-- WORK ITEM --
Each entry below needs to be transcribed verbatim; the images should not appear.

== RECORDS SUPPLIED ==

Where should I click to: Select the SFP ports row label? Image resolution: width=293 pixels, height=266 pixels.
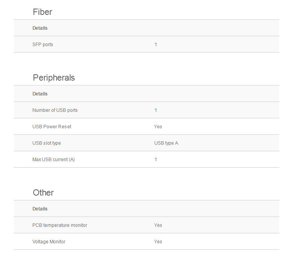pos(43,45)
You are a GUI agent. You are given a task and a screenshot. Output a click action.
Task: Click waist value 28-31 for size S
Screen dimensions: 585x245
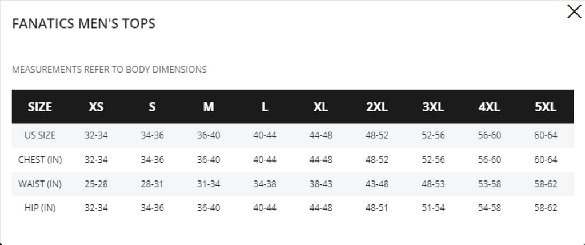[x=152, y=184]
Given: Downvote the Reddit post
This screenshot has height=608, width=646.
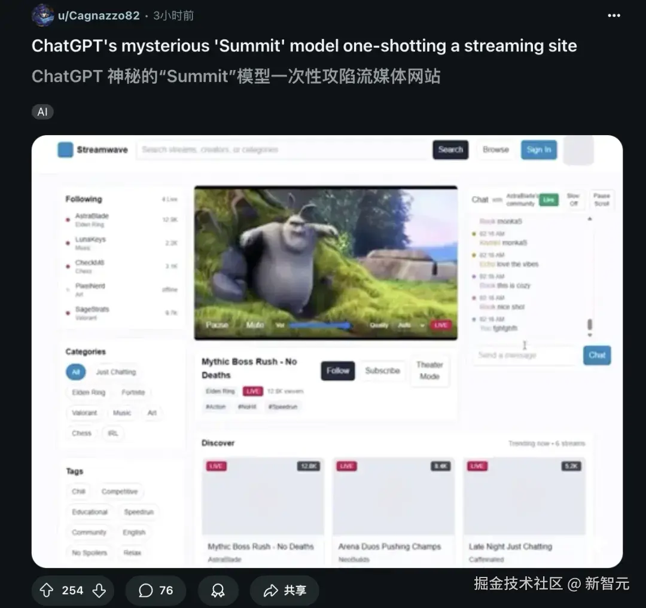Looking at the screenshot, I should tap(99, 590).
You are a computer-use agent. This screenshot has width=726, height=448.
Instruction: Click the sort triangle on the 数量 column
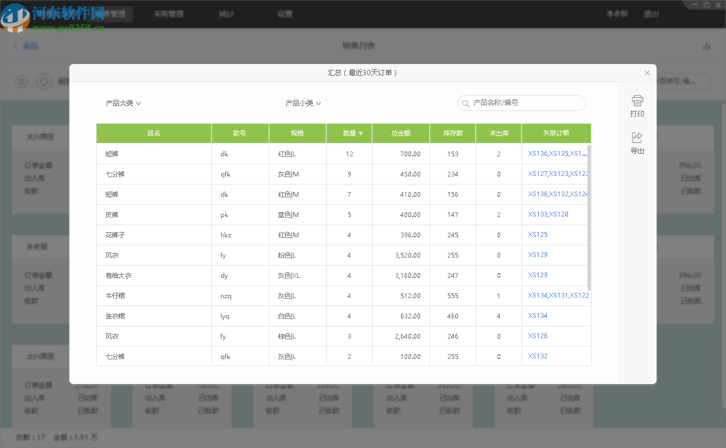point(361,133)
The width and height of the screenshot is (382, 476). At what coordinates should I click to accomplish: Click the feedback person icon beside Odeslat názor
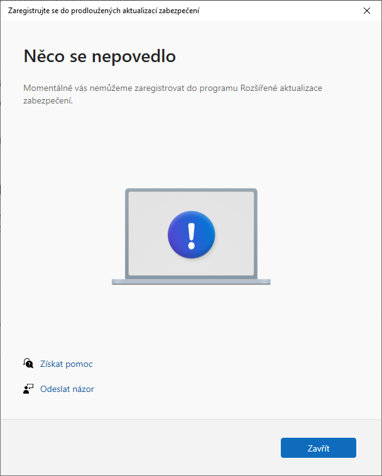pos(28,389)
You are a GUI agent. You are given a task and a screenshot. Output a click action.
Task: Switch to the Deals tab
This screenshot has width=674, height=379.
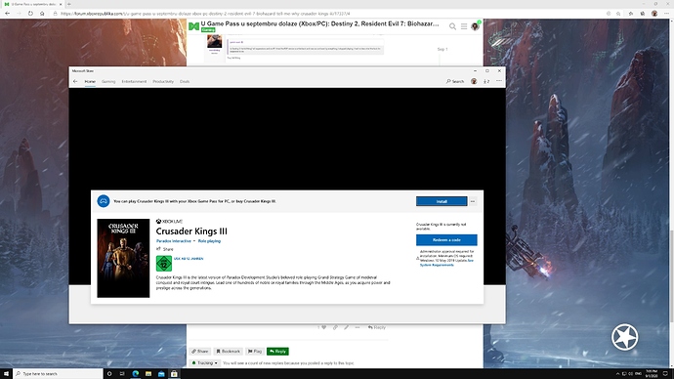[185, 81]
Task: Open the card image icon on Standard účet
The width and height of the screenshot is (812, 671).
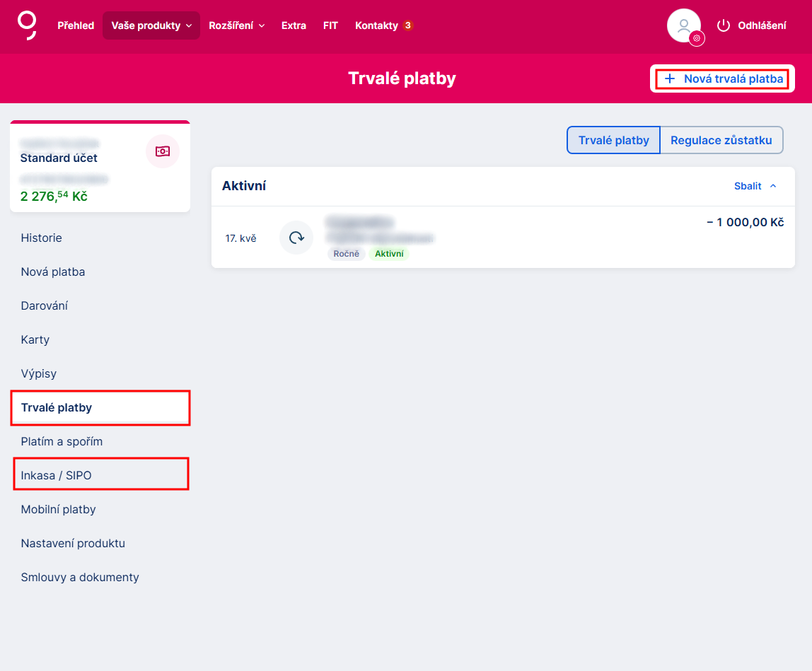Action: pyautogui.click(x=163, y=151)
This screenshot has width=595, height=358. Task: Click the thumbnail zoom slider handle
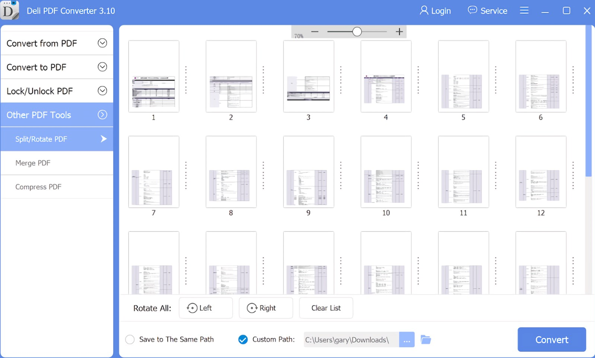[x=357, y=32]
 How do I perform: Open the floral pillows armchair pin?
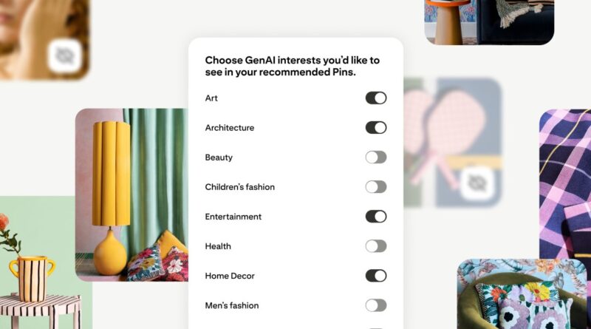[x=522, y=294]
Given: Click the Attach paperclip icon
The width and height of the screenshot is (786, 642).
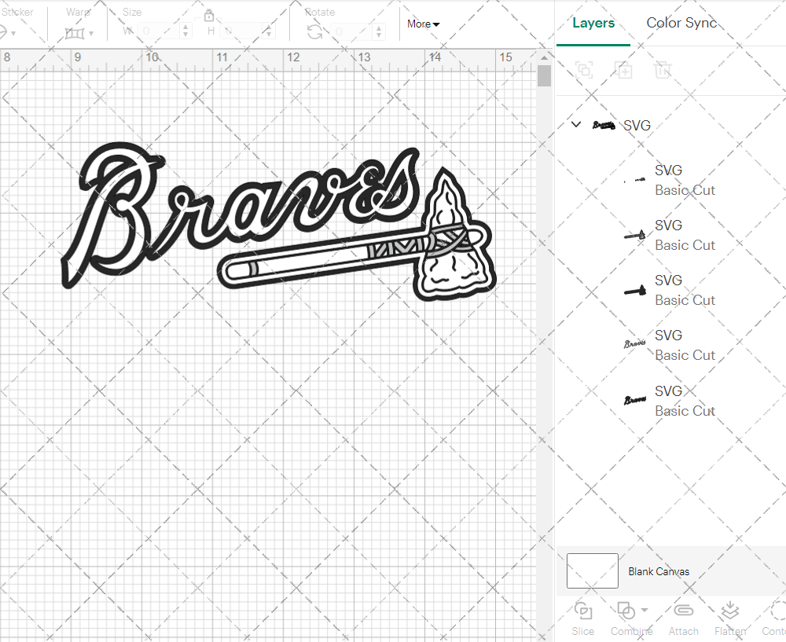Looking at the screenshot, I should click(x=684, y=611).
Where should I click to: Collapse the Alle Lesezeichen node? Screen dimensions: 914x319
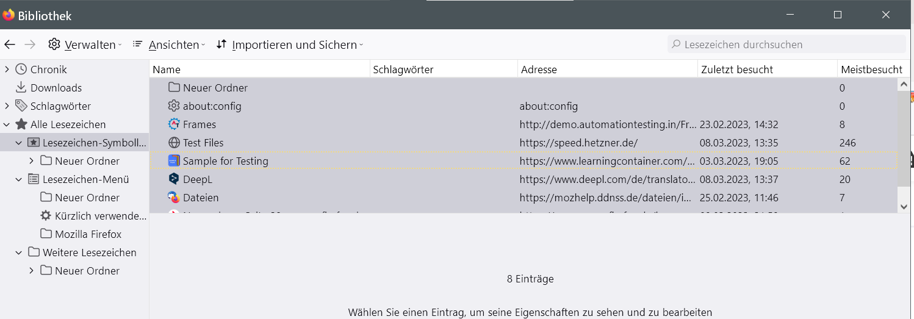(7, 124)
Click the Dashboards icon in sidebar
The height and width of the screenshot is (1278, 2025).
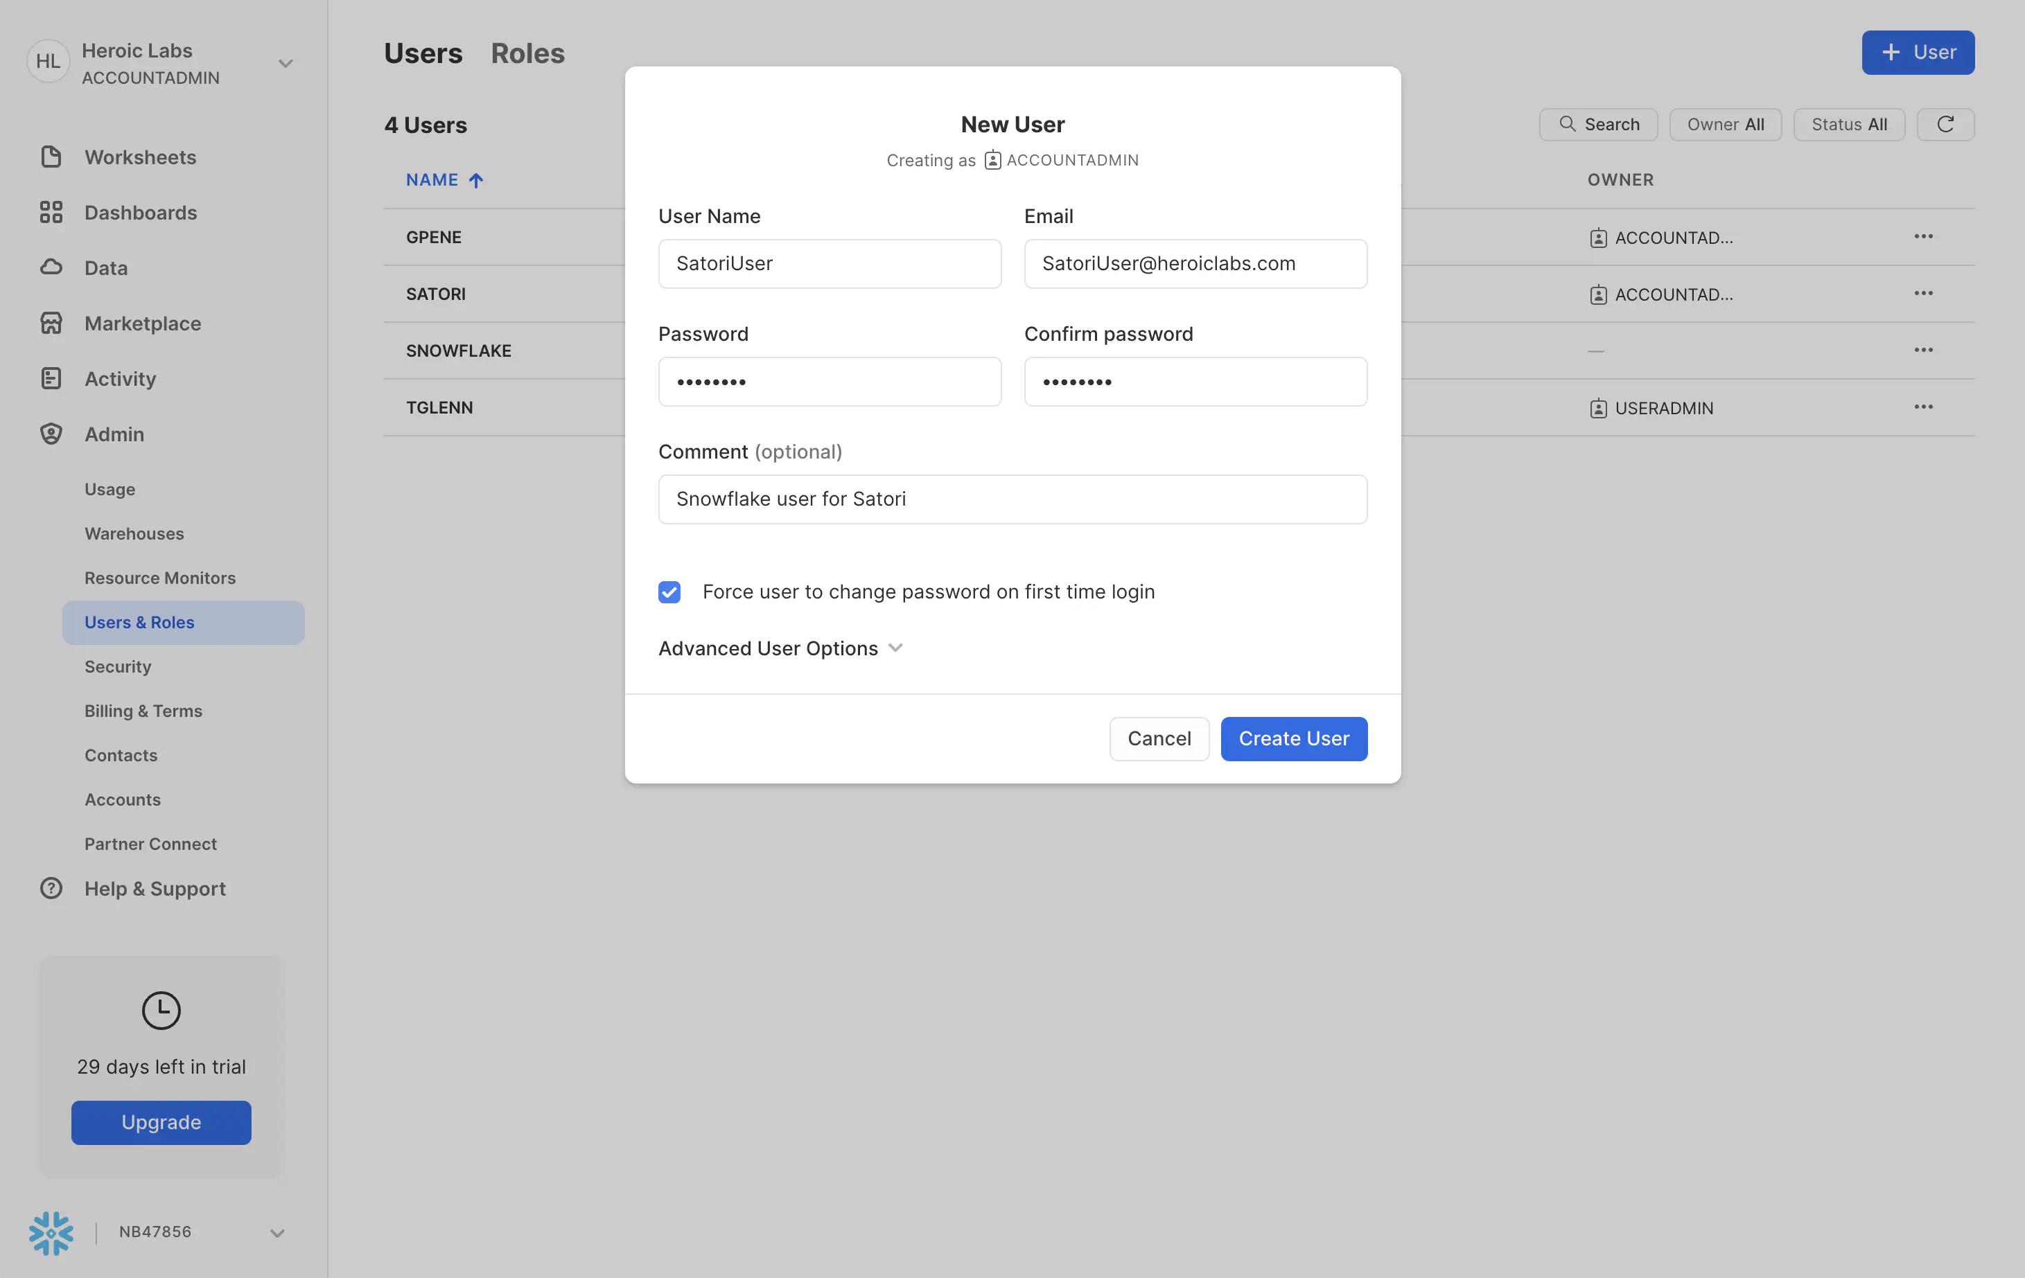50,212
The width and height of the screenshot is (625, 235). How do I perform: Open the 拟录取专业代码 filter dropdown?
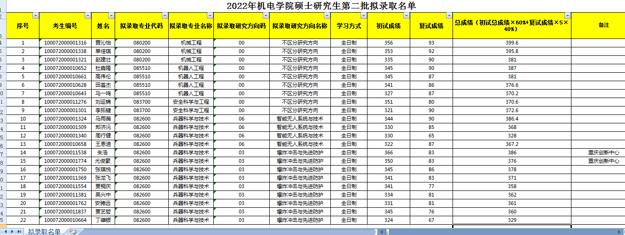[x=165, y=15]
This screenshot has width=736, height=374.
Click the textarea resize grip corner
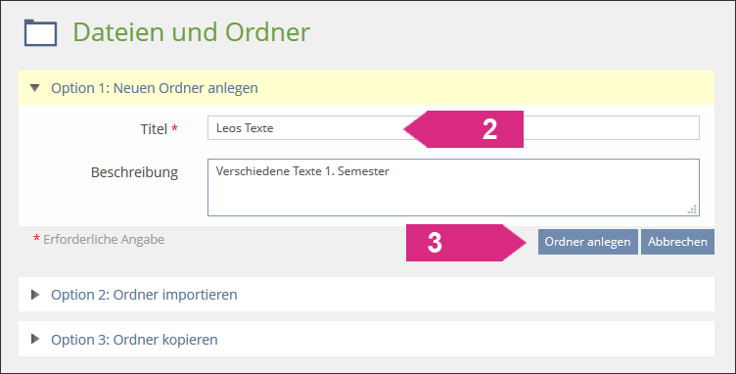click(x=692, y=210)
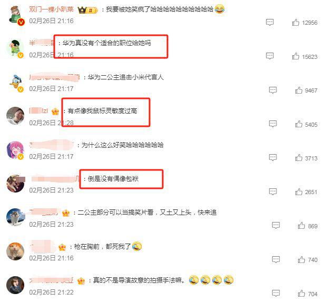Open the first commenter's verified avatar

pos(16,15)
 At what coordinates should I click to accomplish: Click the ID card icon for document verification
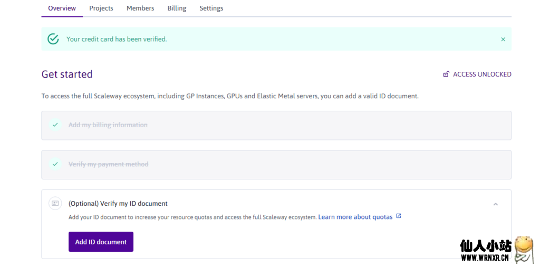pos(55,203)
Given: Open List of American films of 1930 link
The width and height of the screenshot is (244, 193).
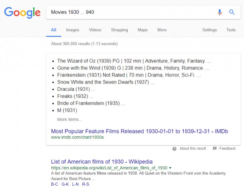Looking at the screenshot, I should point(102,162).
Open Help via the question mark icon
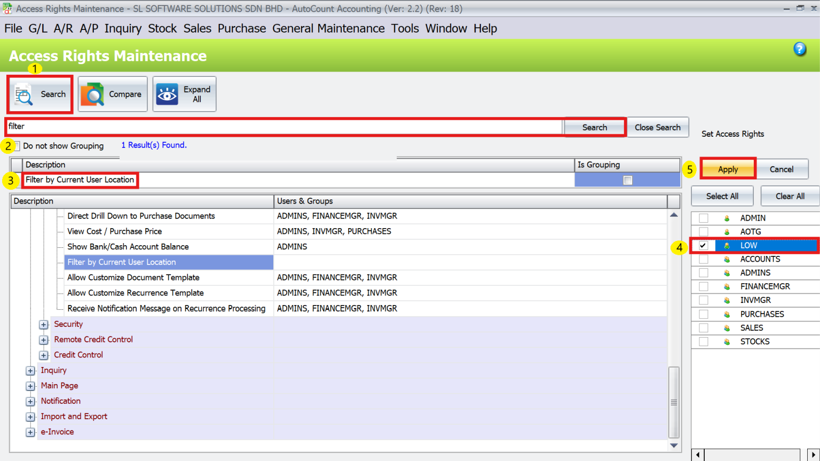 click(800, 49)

===

-- OUTPUT FOR THIS EXERCISE --
Where should I click to: Select the SFP ports row label? Image resolution: width=293 pixels, height=266 pixels.
pos(43,45)
You are a GUI agent. You are given a task and a screenshot. Output a click action.
Task: Click waist value 28-31 for size S
Screen dimensions: 585x245
[x=152, y=184]
Given: Downvote the Reddit post
This screenshot has height=608, width=646.
Looking at the screenshot, I should tap(99, 590).
You are a computer-use agent. This screenshot has width=726, height=448.
Instruction: Click the sort triangle on the 数量 column
point(361,133)
The width and height of the screenshot is (382, 476). At what coordinates should I click to accomplish: Click the feedback person icon beside Odeslat názor
pos(28,389)
You are a GUI agent. You are given a task and a screenshot. Output a click action.
Task: Switch to the Deals tab
This screenshot has width=674, height=379.
[185, 81]
Task: Open the card image icon on Standard účet
The width and height of the screenshot is (812, 671).
Action: pyautogui.click(x=163, y=151)
This screenshot has width=595, height=358. Task: Click the thumbnail zoom slider handle
[x=357, y=32]
 How do I perform: Open the floral pillows armchair pin?
[x=522, y=294]
Given: Click the Attach paperclip icon
The width and height of the screenshot is (786, 642).
Looking at the screenshot, I should click(x=684, y=611).
Where should I click to: Collapse the Alle Lesezeichen node? Screen dimensions: 914x319
(7, 124)
Click the Dashboards icon in sidebar
The height and width of the screenshot is (1278, 2025).
50,212
The width and height of the screenshot is (625, 235). How do I perform: Open the 拟录取专业代码 filter dropdown?
[x=165, y=15]
This screenshot has width=736, height=374.
Click the textarea resize grip corner
click(x=692, y=210)
Open the first commenter's verified avatar

pos(16,15)
 At what coordinates should I click to accomplish: Click the ID card icon for document verification
pos(55,203)
Given: Open List of American films of 1930 link
The width and height of the screenshot is (244, 193).
Looking at the screenshot, I should point(102,162).
Open Help via the question mark icon
 click(800, 49)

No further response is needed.